MATERIAL PROVIDED:
• • • •

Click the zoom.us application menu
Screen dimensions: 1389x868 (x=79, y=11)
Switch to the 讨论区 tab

• • • •

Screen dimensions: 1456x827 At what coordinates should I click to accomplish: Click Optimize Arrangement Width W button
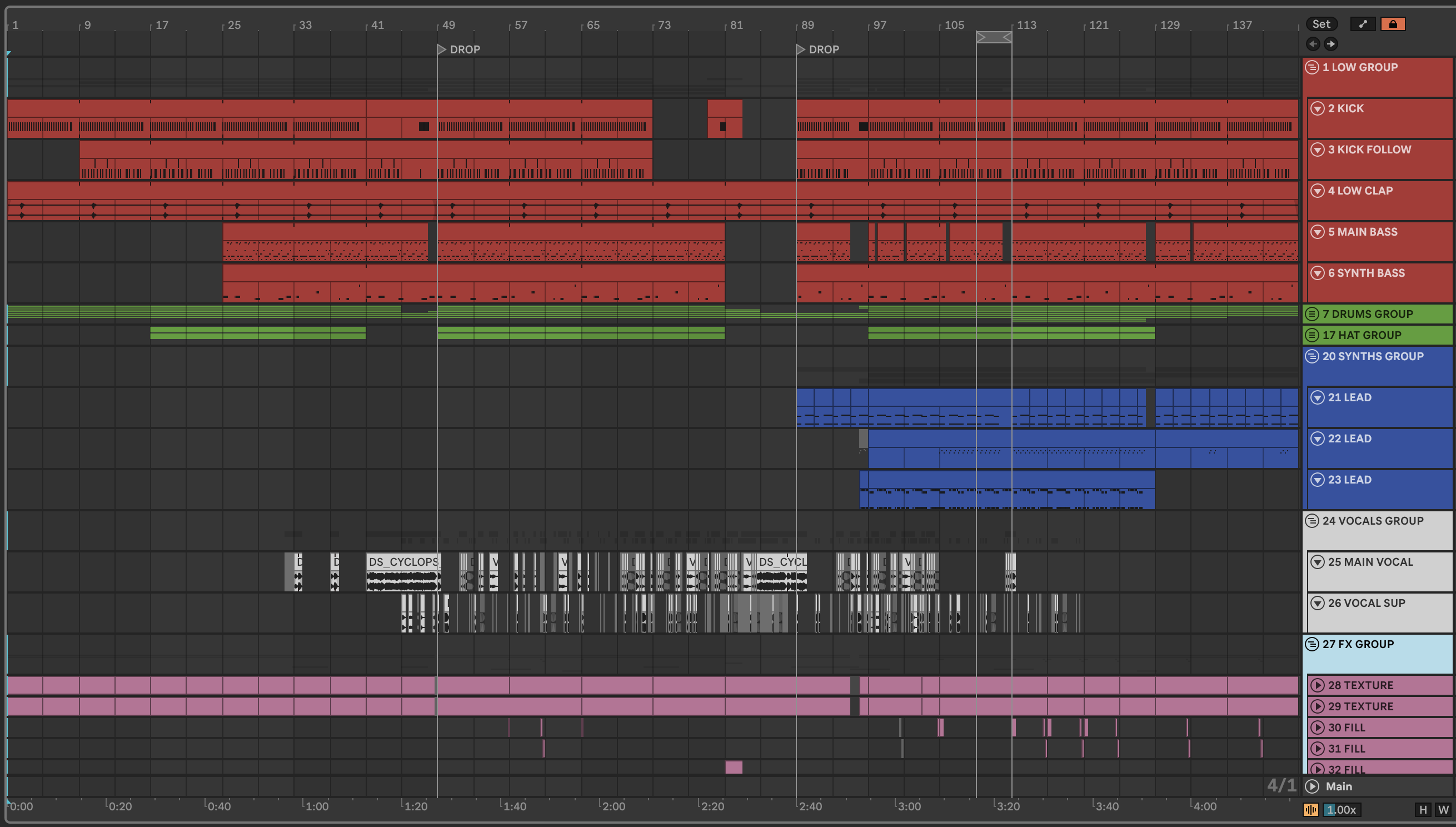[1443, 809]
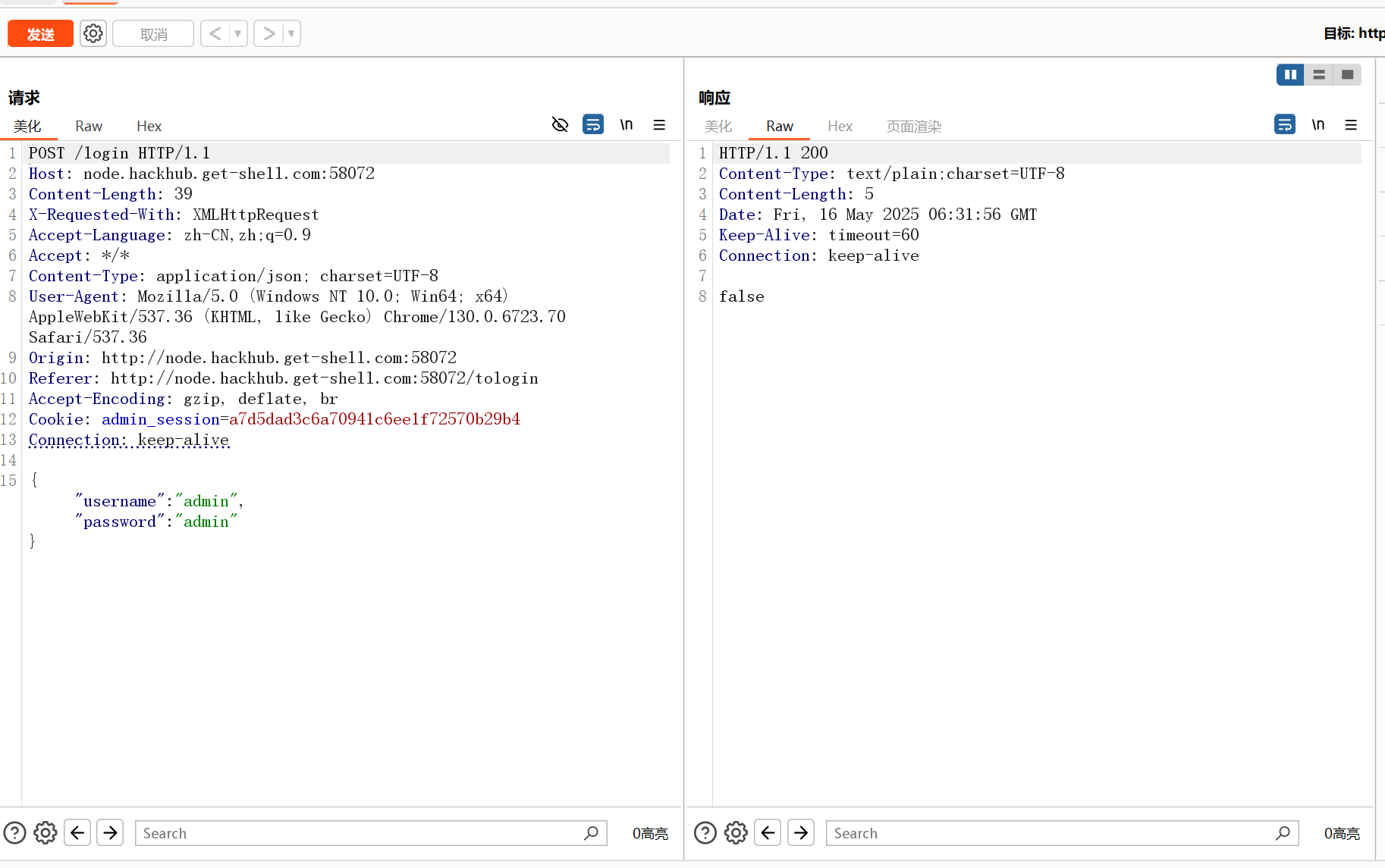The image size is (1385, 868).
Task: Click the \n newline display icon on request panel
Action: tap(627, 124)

• • • •

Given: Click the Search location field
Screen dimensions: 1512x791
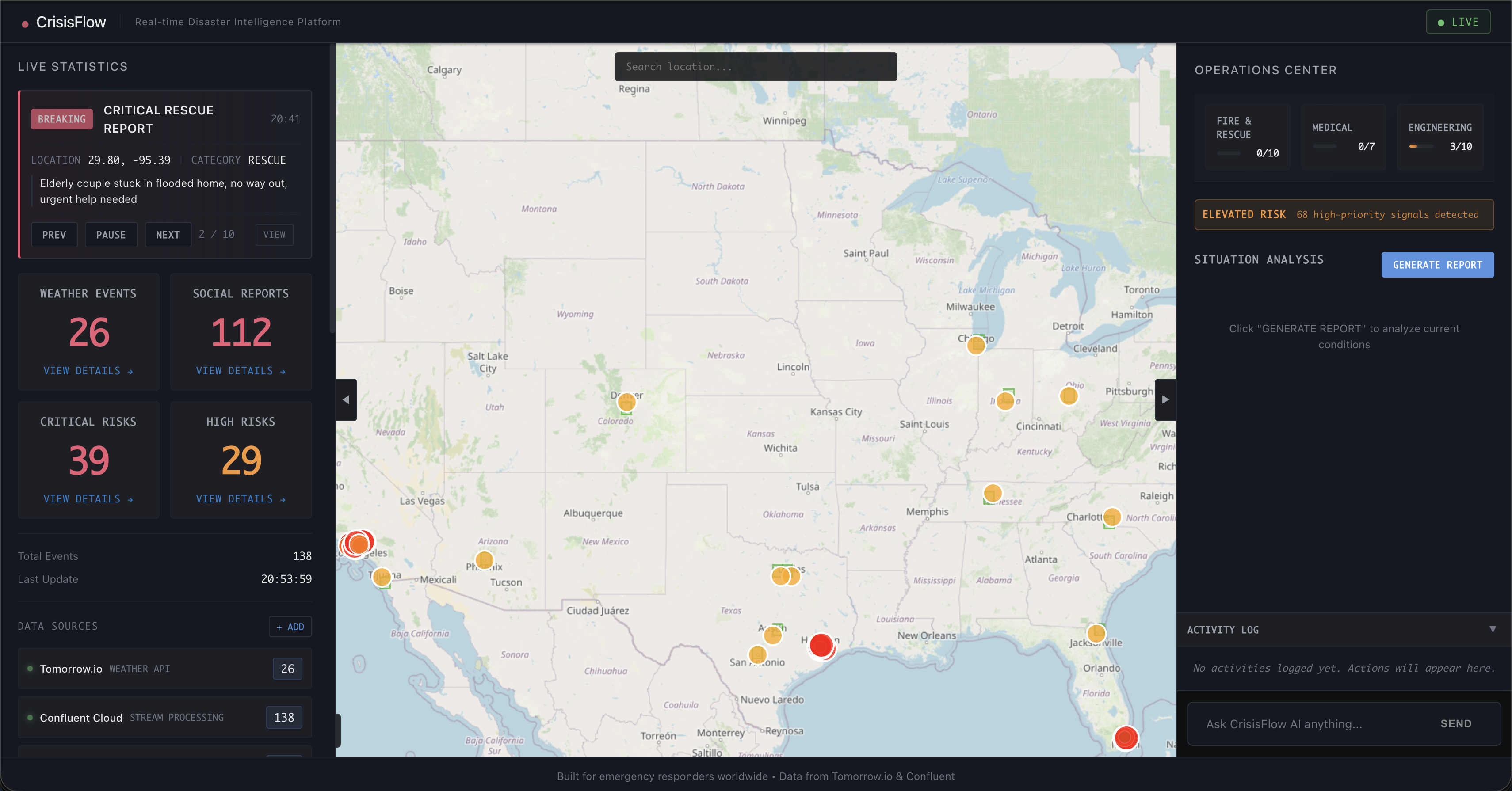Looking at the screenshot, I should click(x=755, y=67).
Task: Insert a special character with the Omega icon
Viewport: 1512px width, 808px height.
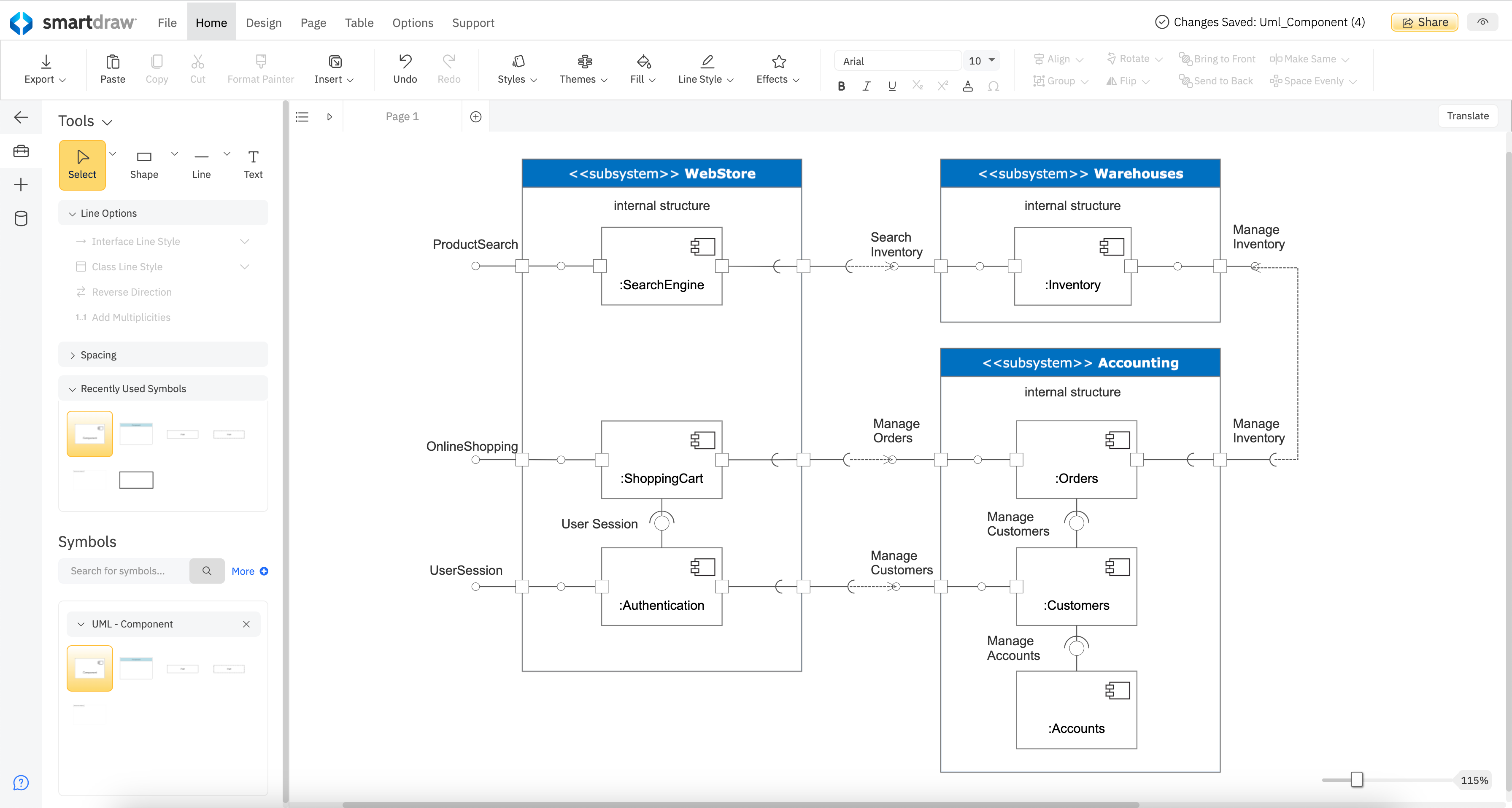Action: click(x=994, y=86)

• • • •

DESCRIPTION OF THE TASK: Restate word for word the lines of the data above, starting at the line containing "Click the zoom.us application menu" and ending at the line containing "Switch to the 讨论区 tab", both included, and nothing more.

ANSWER AREA:
Click the zoom.us application menu
Screen dimensions: 1389x868 (x=79, y=11)
Switch to the 讨论区 tab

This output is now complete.